Mikec, who is 64, has some experience with politics. He’s been on the GOP state committee and was a Washington County chairman. But he isn’t the only one here making comparisons between Oz and Trump.

Ken Randolph, 72, the commander of this American Legion post, sees it too. He describes himself as a staunch, Fox News-watching Republican, and says Oz “has the same qualities that Trump has, and that’s the kind of people we want on our team.” Oz has made many appearances on Fox since announcing his bid, on topics ranging from COVID-19 “authoritarianism” to misleading rumors about immigrants being relocated to Pennsylvania.

Becky Redell, 49, also says she thought of Trump after hearing Oz speak. She’s a mom and a grandma, and her husband, David, works in natural gas extraction. She says she doesn’t care that Oz has so little in common with her and her family, or that he’s still getting to know the state.

The fact that he’s wealthy makes her trust him more.

“I think because he can’t be bought,” she says. “He already has his money. I think there’s so much, so many politicians being bought. It’s just corrupt. I don’t think I believe him when he says he can’t be bought. I think that was the same with Trump.”

That’s one of Oz’s pitches to these voters: He doesn’t plan to take any PAC money. It’s true, almost all of the more than $5 million in the Dr. Oz for Senate campaign account came from Oz himself. But there is already at least one big PAC spending money on his behalf: American Leadership Action, which has a staff full of D.C.-based strategists and has so far reported spending almost $1.3 million on consulting and ads criticizing David McCormick, one of Oz’s biggest rivals.

McCormick, the former CEO of Bridgewater, the world’s biggest hedge fund, is also wealthy and expected to self-fund, though he hasn’t filed reports yet. At least two political action committees are spending on his behalf. The Pennsylvania Patriots PAC and Honor Pennsylvania Inc. have reported putting more than $2 million into ads decrying Oz for being a “Hollywood liberal” and appearing supportive of the Affordable Care Act.

Jeff Bartos, a real estate developer and the third candidate who has built real traction in the Senate primary, also has put more than a million of his own dollars into his campaign, and is backed by a PAC, Jobs for Our Future, that has reported spending almost $2 million on ads pitching Bartos as the only true Pennsylvanian in the race.

This is just the beginning of what will likely be a historically expensive U.S. Senate race. Samuel Chen, a political science professor and Republican political strategist, notes all that money can bring with it a real downside. It insulates candidates from actually answering tough questions.

“The great thing about having a lot of cash is you can skip debates, and you can just keep running TV ads, and you can make up whatever excuse you want for why you’re not actually showing up at the debates,” Chen said.

Case in point, the first Senate GOP debate at Villanova University on Monday. Neither Oz nor McCormick participated.
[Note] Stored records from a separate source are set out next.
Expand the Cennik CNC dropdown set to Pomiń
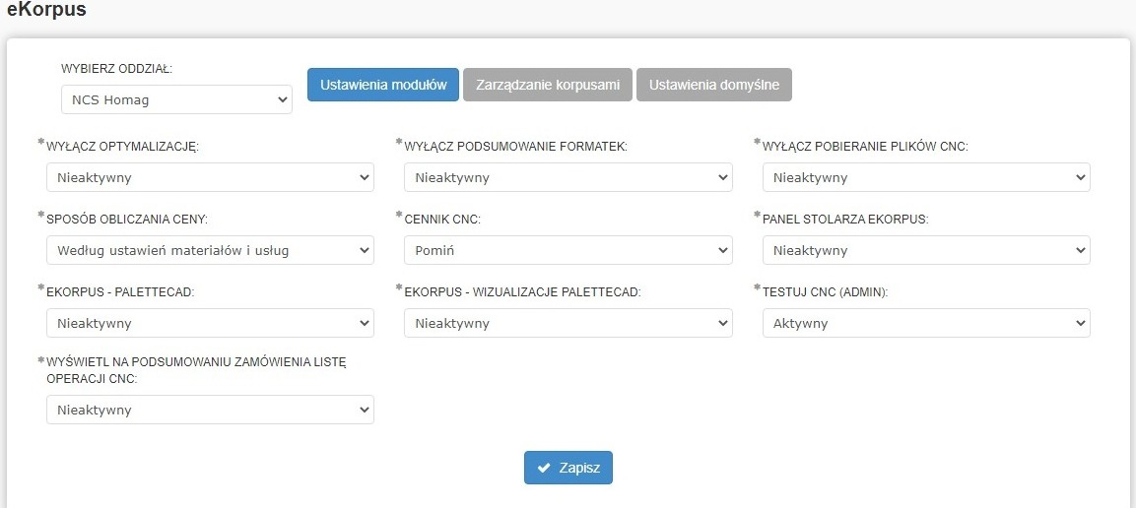 568,251
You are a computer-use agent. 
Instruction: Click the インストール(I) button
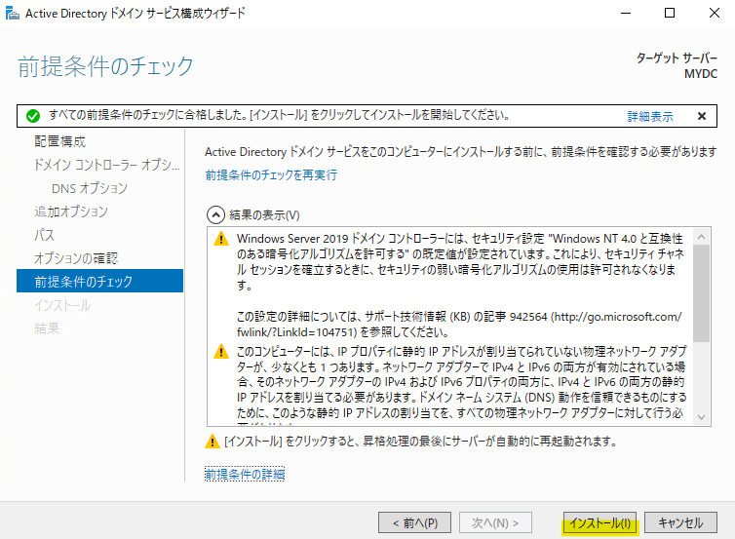[x=600, y=523]

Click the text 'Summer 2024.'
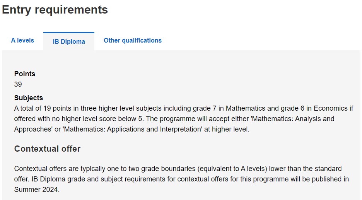(x=37, y=190)
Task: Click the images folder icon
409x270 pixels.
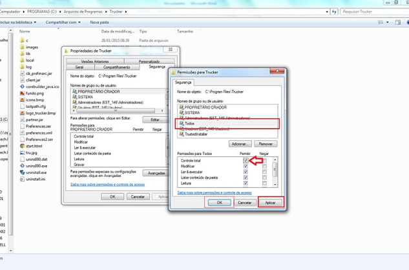Action: (21, 47)
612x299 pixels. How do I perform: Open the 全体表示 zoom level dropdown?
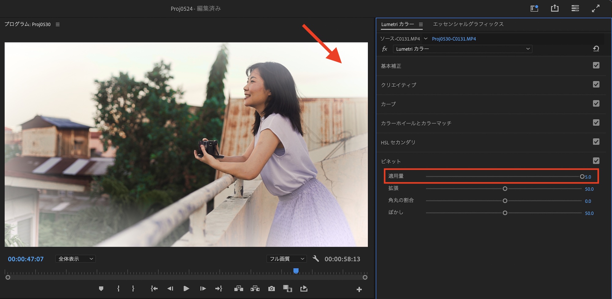(x=76, y=259)
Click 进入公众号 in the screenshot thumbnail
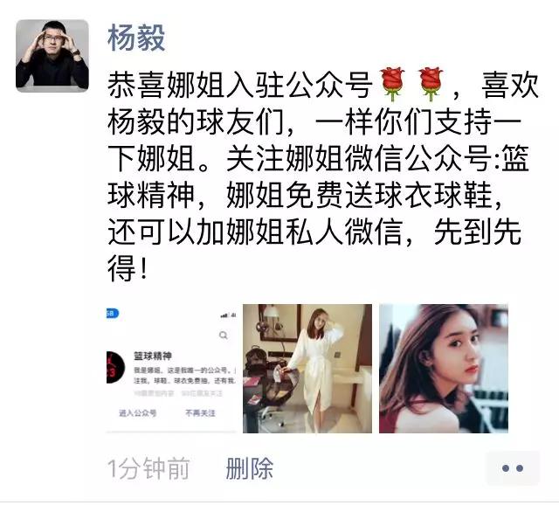 coord(138,413)
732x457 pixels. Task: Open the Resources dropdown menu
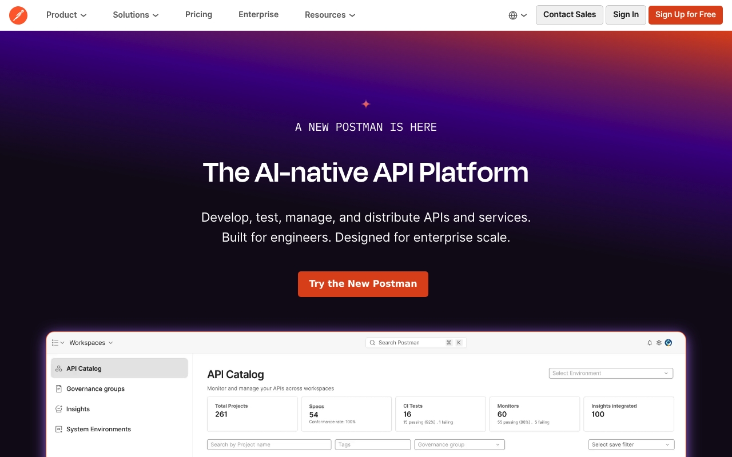(330, 15)
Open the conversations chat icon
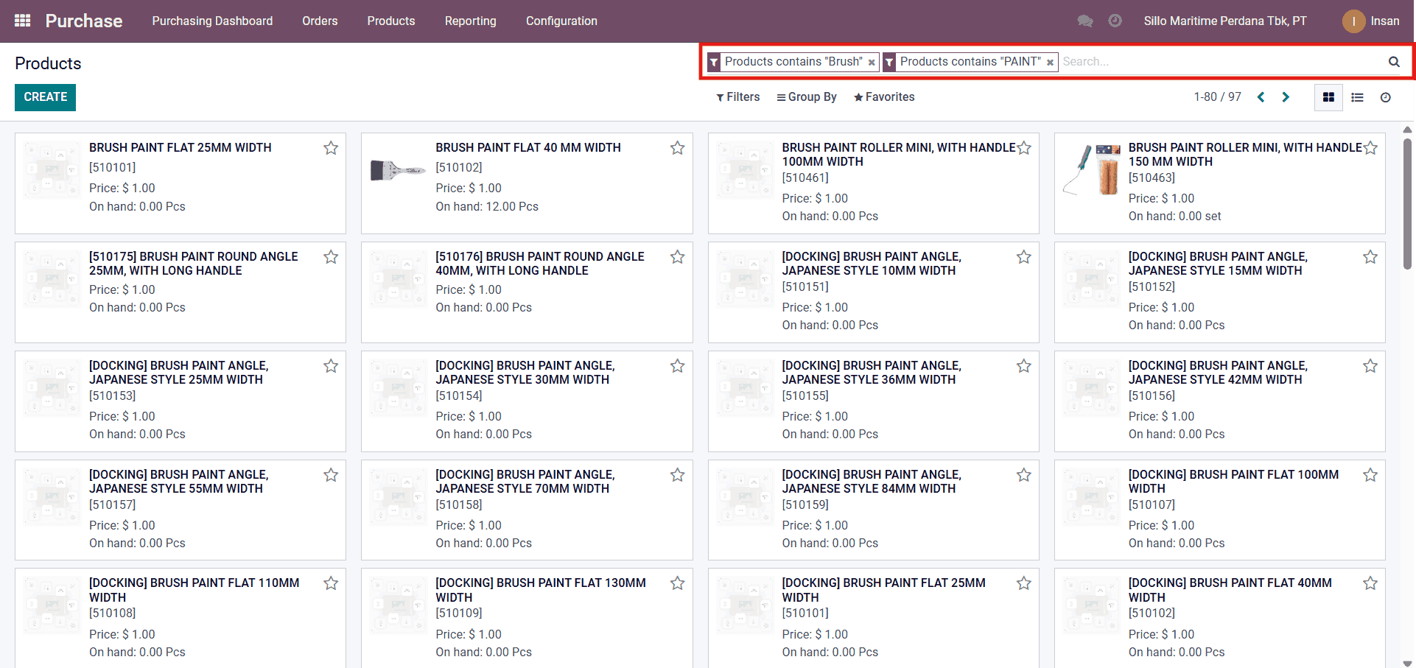 pyautogui.click(x=1084, y=21)
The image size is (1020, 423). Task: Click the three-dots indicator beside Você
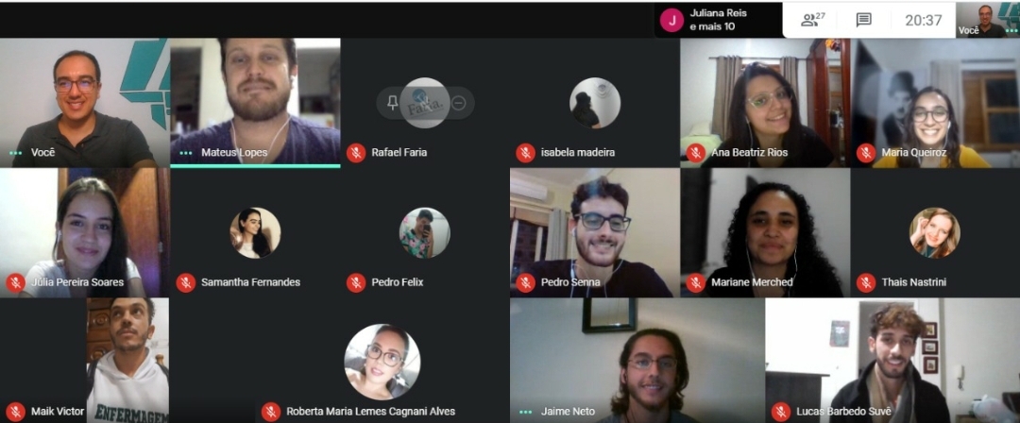point(16,153)
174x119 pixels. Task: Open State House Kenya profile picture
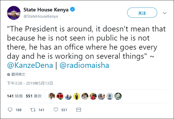[x=14, y=13]
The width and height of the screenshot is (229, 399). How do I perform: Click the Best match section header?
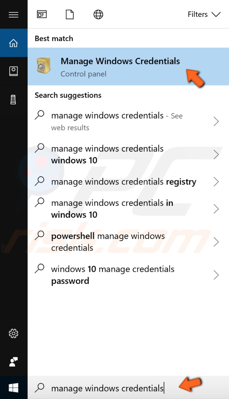click(x=54, y=38)
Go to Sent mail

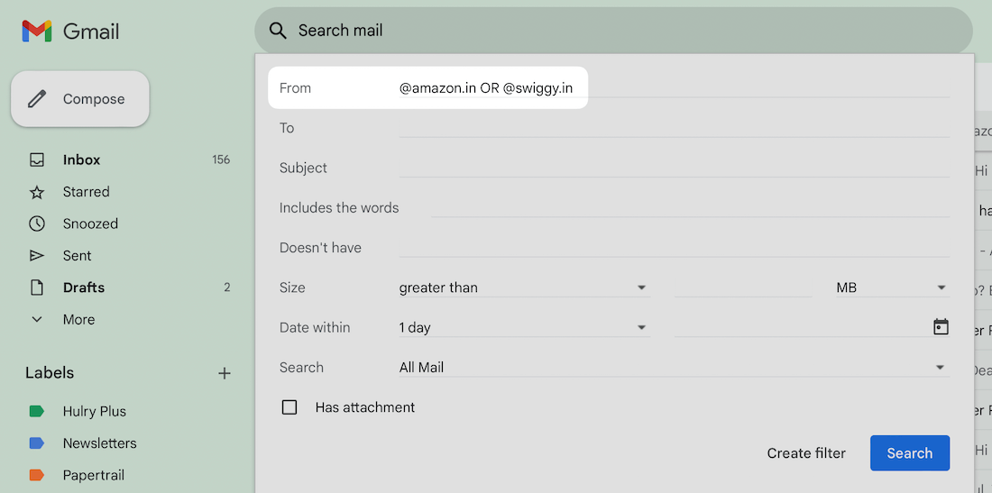pos(77,256)
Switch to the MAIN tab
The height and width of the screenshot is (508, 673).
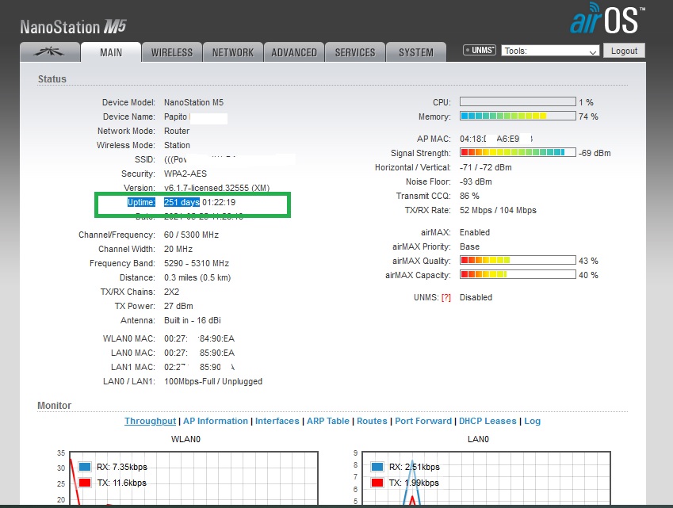click(x=111, y=52)
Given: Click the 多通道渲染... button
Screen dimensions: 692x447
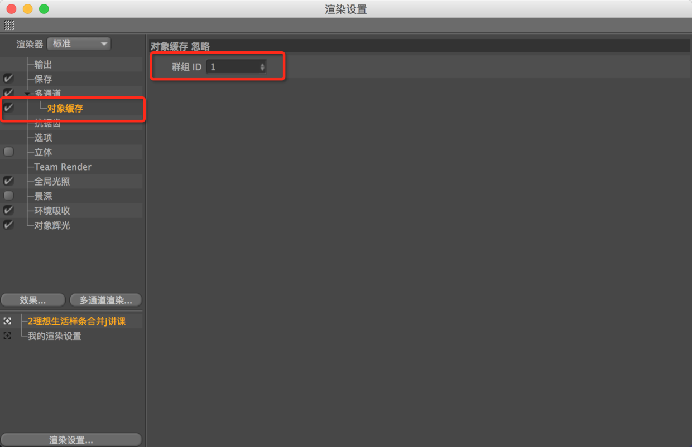Looking at the screenshot, I should pos(105,300).
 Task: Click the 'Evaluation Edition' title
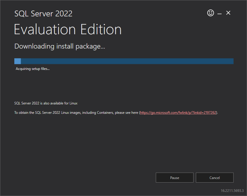click(68, 30)
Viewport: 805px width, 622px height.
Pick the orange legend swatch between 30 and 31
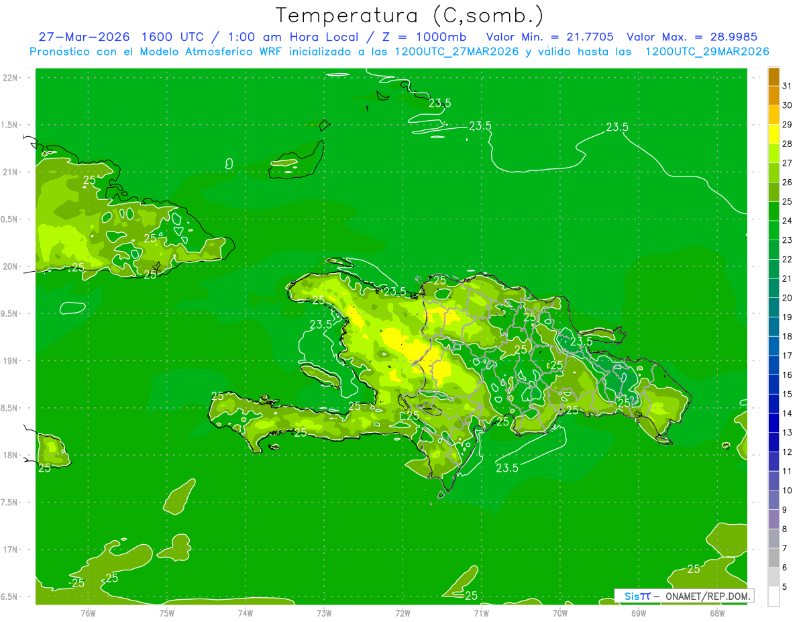click(x=773, y=95)
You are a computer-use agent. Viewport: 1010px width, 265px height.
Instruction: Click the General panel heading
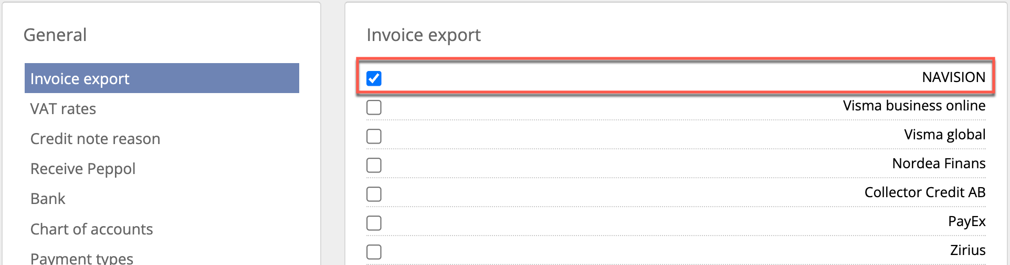(55, 35)
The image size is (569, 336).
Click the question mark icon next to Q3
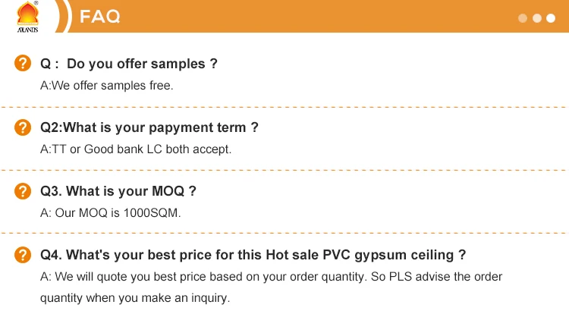[x=24, y=191]
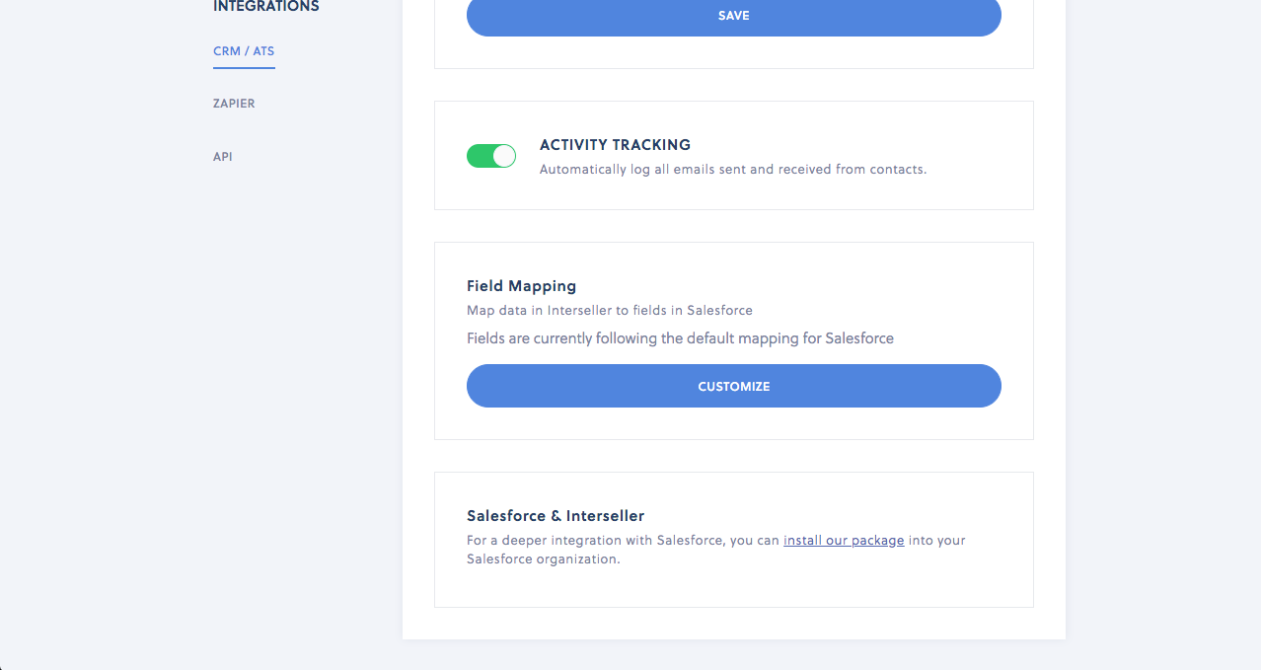
Task: Click the Salesforce & Interseller heading
Action: point(556,516)
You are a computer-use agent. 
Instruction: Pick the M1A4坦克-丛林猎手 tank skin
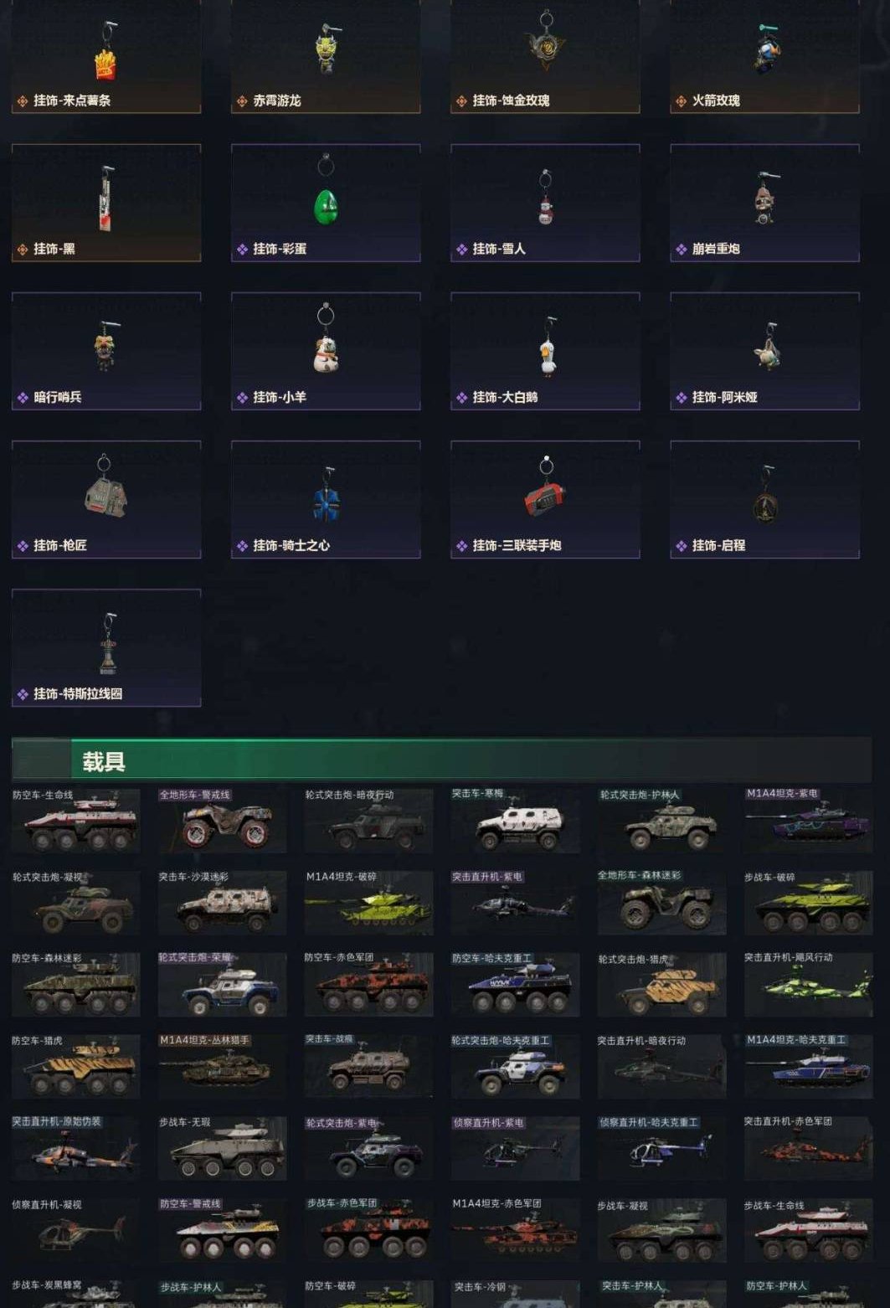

Chen says Oz’s name recognition is a definite strength, and that he sees potential for the former TV host to appeal to voters in ways similar to Trump. But, he adds, it’s a long race, and Pennsylvania is much bigger than a few American Legion halls. Eventually, he thinks, Oz will need to be more specific about why he’s doing this.

“It’s not just a matter of being able to come through here and say, ‘Hey, I’ve got a lot of cash, I’m a well-known figure, I can represent you,’” Chen says. “You’ve got to show that you understand what it means to be a Pennsylvanian. I think that’s going to be his biggest challenge.”